[Records from a data collection]
_ _ _ _ _
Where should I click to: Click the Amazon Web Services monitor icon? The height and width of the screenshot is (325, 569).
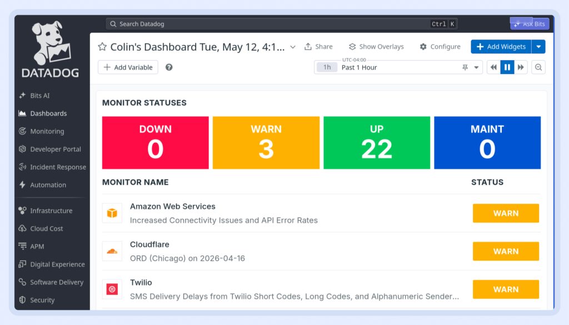point(112,213)
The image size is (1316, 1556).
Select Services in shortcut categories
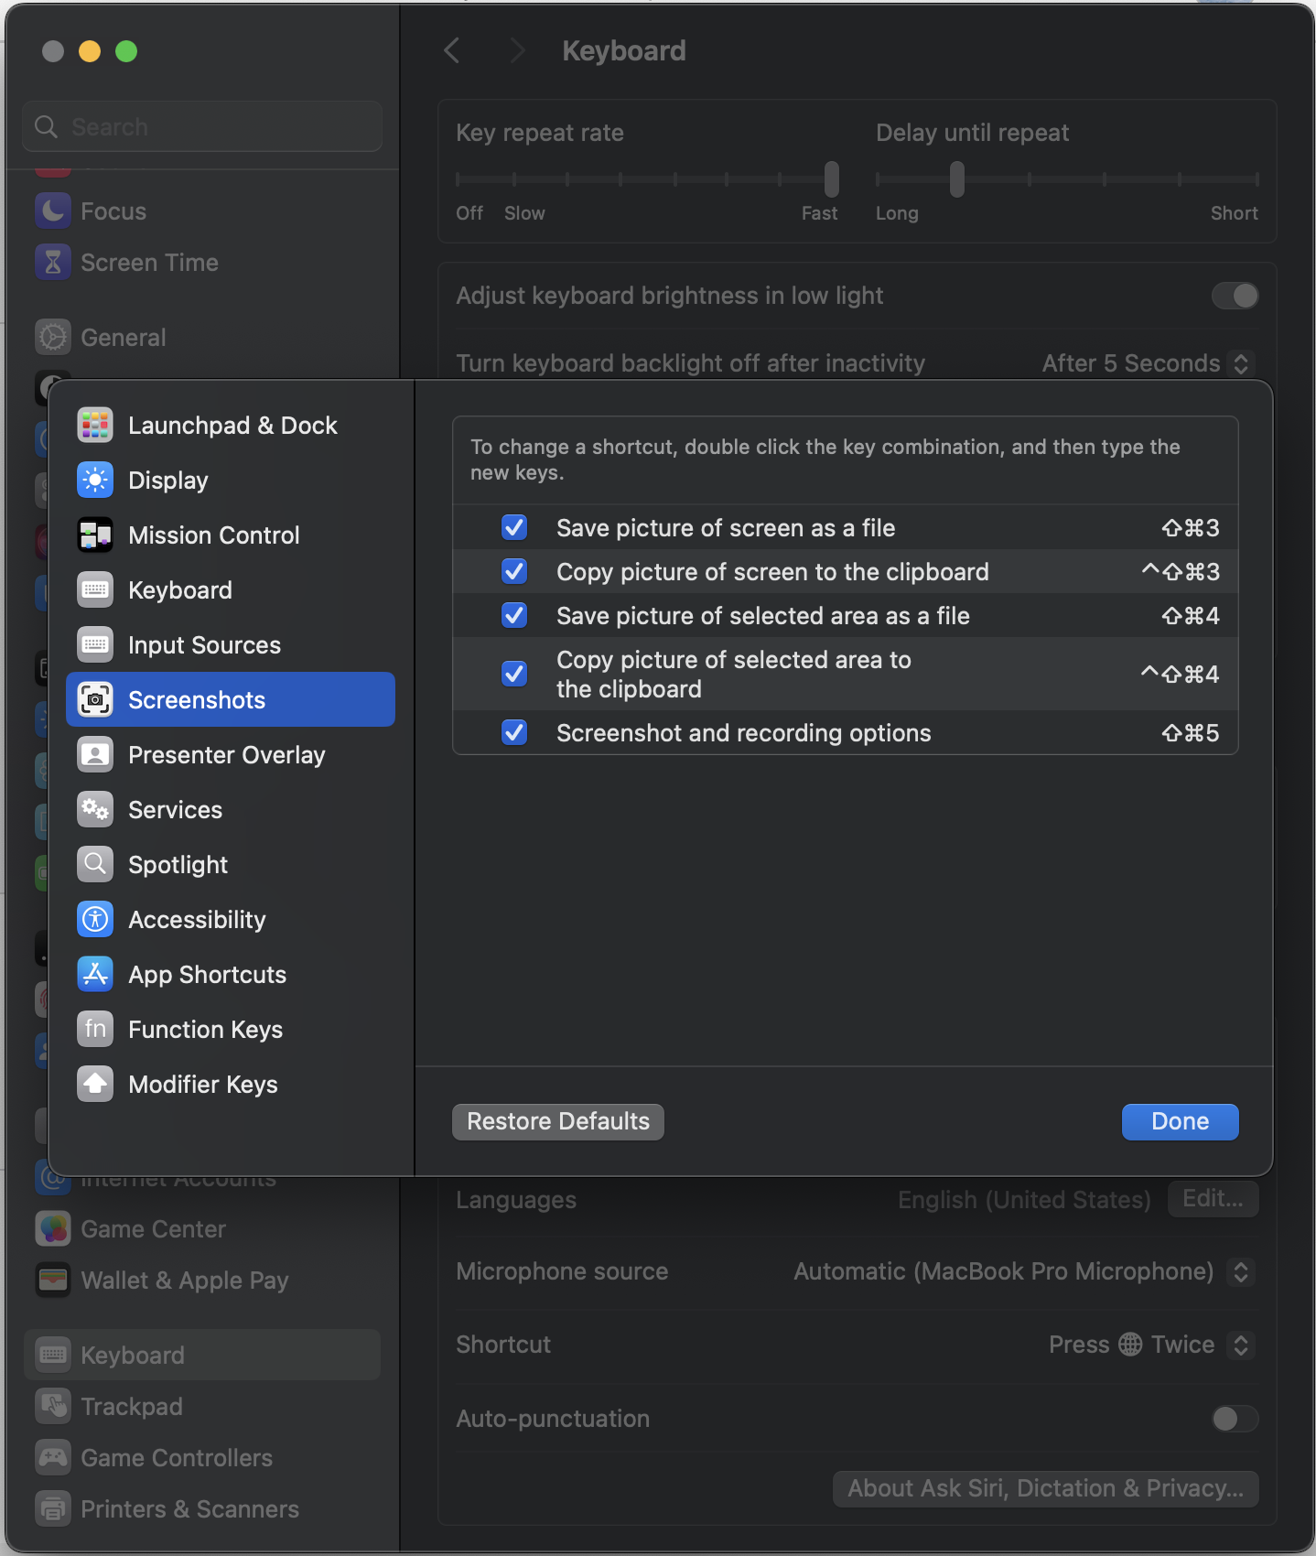tap(175, 810)
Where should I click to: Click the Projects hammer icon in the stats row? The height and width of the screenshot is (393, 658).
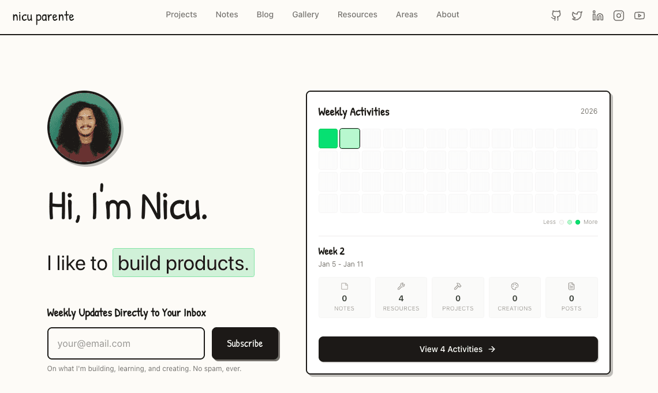click(457, 285)
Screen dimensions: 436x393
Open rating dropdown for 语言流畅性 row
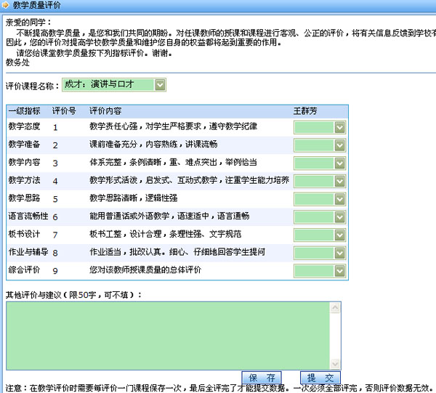[x=319, y=217]
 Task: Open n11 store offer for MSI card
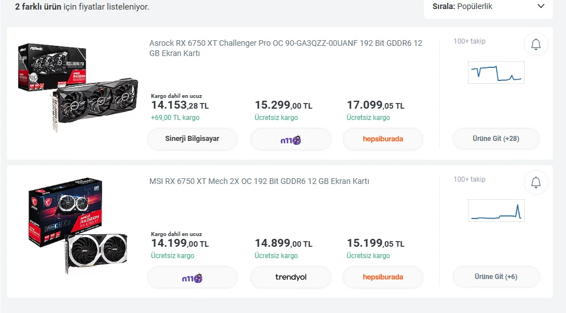pyautogui.click(x=192, y=277)
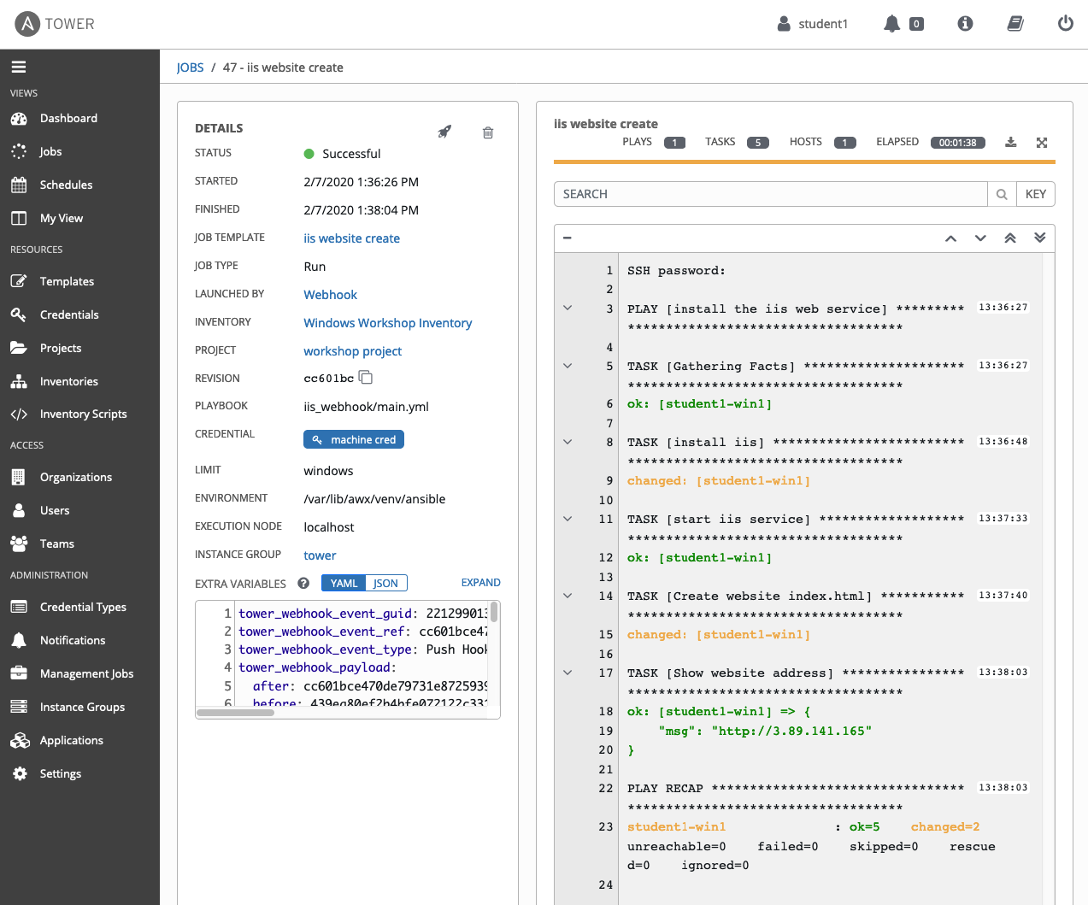Delete job with the trash icon

click(488, 132)
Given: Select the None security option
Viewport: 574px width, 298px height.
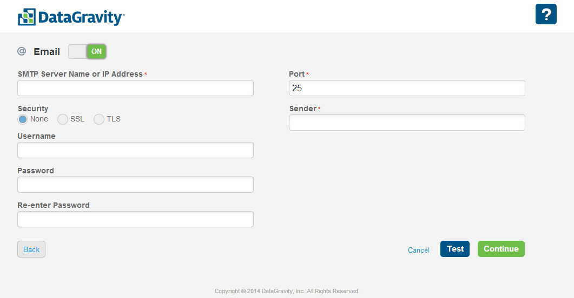Looking at the screenshot, I should 23,119.
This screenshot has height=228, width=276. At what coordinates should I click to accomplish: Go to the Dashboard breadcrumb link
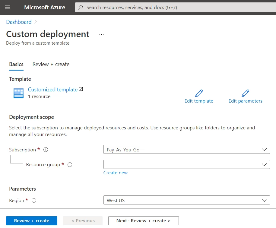coord(19,22)
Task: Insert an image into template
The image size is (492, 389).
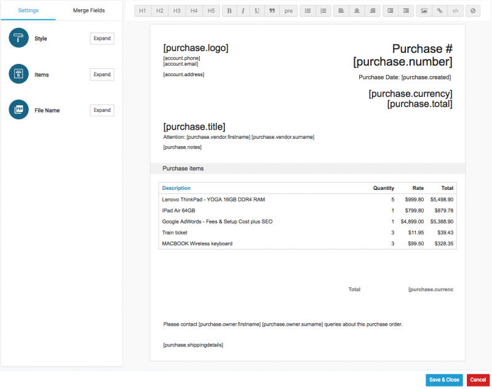Action: (424, 11)
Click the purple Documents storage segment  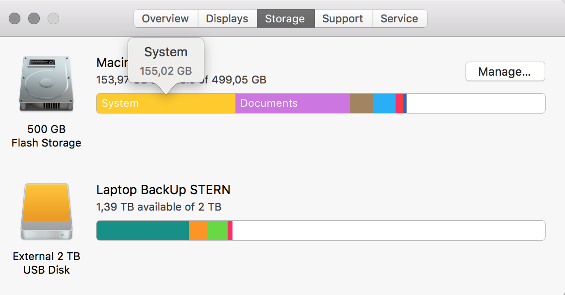292,103
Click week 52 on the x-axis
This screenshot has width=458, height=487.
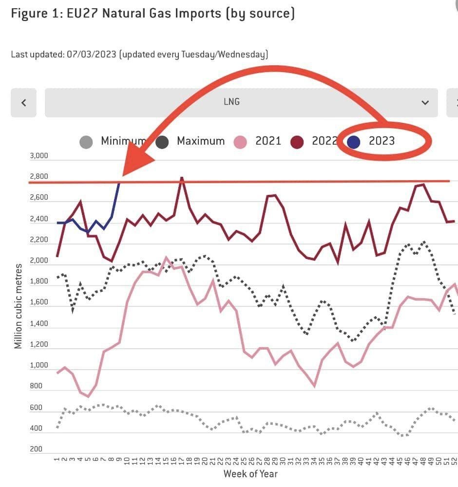click(454, 460)
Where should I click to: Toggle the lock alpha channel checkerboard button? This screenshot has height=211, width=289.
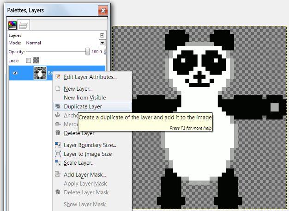coord(36,61)
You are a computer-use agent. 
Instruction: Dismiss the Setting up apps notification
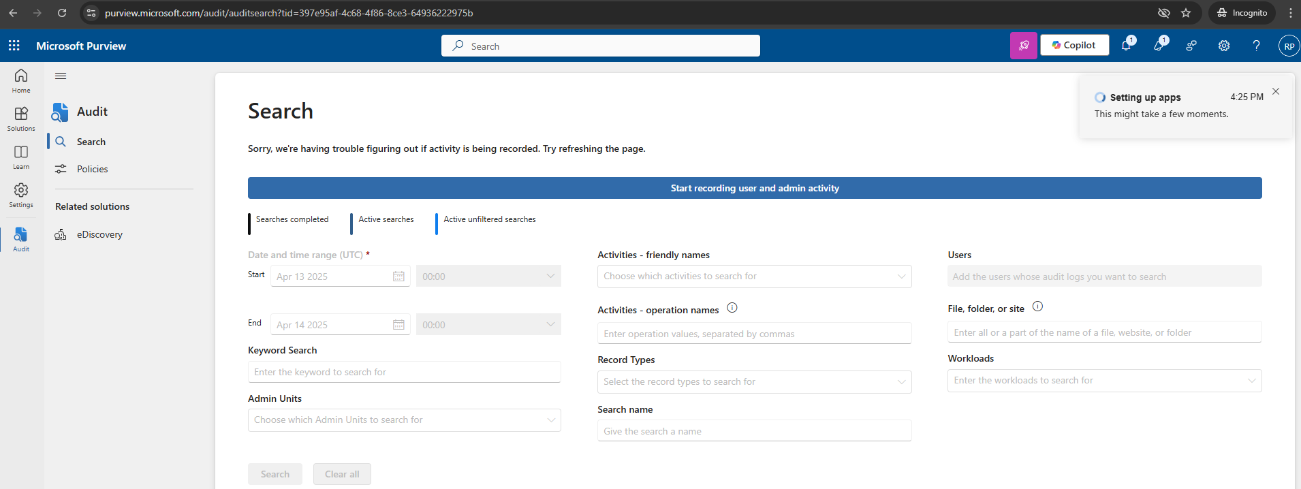pyautogui.click(x=1276, y=91)
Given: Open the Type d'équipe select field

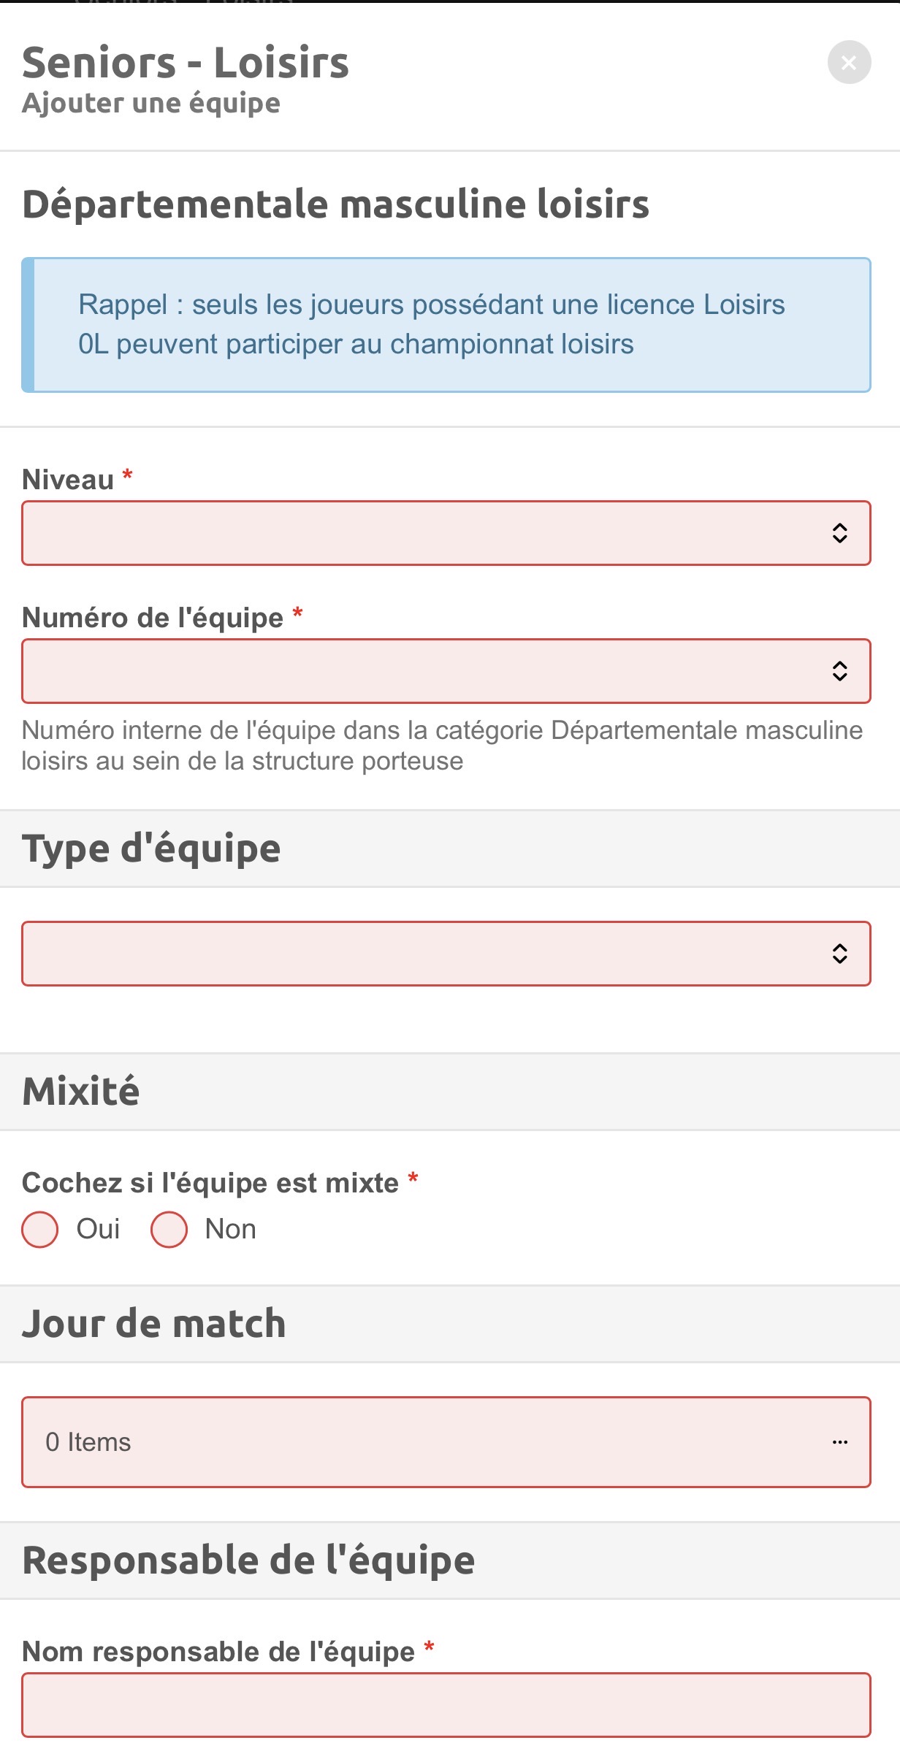Looking at the screenshot, I should pos(446,954).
_ _ _ _ _
__EXERCISE REQUIREMENTS__.
Exactly as written, set down the lines from the line holding "Click week 52 on the x-axis" to the last line of the data, both ends included, pictures excluded.

__ANSWER AREA__.
Click week 52 on the x-axis
This screenshot has width=458, height=487.
click(454, 460)
Where should I click to: Toggle the lock alpha channel checkerboard button? This screenshot has height=211, width=289.
coord(36,61)
You are a computer-use agent. 
Instruction: Dismiss the Setting up apps notification
pyautogui.click(x=1276, y=91)
Given: Open the Type d'équipe select field

Looking at the screenshot, I should pos(446,954).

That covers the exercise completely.